Saved entries:
* * *
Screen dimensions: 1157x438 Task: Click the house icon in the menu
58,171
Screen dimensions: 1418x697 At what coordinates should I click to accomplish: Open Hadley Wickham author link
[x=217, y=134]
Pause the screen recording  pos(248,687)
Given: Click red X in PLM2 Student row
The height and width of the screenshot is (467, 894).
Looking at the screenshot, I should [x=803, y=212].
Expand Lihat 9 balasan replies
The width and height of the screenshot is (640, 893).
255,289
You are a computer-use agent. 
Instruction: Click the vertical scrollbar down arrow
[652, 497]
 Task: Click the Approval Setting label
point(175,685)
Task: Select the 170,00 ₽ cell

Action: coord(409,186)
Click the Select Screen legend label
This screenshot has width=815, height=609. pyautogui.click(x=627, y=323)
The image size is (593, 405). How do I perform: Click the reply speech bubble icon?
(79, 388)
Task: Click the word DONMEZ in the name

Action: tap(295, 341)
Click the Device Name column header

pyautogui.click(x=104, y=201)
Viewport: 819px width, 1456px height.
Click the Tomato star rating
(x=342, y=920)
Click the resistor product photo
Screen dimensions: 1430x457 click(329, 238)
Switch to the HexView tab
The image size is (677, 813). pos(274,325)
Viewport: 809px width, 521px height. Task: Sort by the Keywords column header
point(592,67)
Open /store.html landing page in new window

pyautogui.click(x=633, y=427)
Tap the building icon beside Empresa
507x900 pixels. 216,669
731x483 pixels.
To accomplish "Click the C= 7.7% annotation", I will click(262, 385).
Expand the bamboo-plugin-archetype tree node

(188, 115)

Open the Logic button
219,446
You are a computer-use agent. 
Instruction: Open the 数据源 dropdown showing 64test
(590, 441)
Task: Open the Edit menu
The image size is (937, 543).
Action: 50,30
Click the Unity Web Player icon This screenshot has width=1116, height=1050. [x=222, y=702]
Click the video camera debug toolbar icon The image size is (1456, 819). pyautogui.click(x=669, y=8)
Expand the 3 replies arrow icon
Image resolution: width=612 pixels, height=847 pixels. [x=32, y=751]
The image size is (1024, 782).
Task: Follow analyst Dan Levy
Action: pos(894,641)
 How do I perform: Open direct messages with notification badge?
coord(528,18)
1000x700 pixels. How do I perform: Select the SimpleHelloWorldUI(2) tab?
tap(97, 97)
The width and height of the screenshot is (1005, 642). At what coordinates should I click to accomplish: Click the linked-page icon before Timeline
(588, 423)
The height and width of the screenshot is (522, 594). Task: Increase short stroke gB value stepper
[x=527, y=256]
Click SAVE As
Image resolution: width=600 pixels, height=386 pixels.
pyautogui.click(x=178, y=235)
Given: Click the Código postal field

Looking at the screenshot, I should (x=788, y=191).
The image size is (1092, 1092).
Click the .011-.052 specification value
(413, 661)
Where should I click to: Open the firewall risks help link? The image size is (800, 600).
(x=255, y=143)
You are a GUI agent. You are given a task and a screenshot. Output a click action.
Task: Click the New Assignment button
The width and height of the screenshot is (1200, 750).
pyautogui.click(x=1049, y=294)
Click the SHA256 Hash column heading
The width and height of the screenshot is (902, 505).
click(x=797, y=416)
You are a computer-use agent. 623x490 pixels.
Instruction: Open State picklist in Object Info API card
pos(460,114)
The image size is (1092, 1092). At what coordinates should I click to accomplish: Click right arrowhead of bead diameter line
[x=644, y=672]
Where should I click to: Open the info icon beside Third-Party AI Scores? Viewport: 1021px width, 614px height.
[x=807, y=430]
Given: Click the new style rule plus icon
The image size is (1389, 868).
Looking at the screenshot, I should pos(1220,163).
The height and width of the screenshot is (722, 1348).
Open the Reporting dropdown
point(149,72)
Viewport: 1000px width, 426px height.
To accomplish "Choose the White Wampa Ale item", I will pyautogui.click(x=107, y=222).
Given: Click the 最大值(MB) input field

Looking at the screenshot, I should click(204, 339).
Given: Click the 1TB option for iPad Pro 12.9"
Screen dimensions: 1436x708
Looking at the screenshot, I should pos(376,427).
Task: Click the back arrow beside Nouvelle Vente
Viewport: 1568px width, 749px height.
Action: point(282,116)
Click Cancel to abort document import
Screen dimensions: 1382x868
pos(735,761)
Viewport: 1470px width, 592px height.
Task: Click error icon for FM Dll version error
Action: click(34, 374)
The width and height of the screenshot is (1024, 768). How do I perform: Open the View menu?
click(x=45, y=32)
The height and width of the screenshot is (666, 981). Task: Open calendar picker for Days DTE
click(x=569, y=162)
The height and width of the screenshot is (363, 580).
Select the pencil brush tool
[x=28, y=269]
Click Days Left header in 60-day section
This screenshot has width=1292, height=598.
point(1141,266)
* * *
YOUR ASSIGNMENT: Gather each line in these records that contains the string "agent".

OUTPUT OF THE EXERCISE:
You are a computer-use agent. 
You are a computer-use agent. 
You are a GUI agent. You are given a task and a screenshot. Output a click action.
You are a computer-use agent. 623x490 pixels.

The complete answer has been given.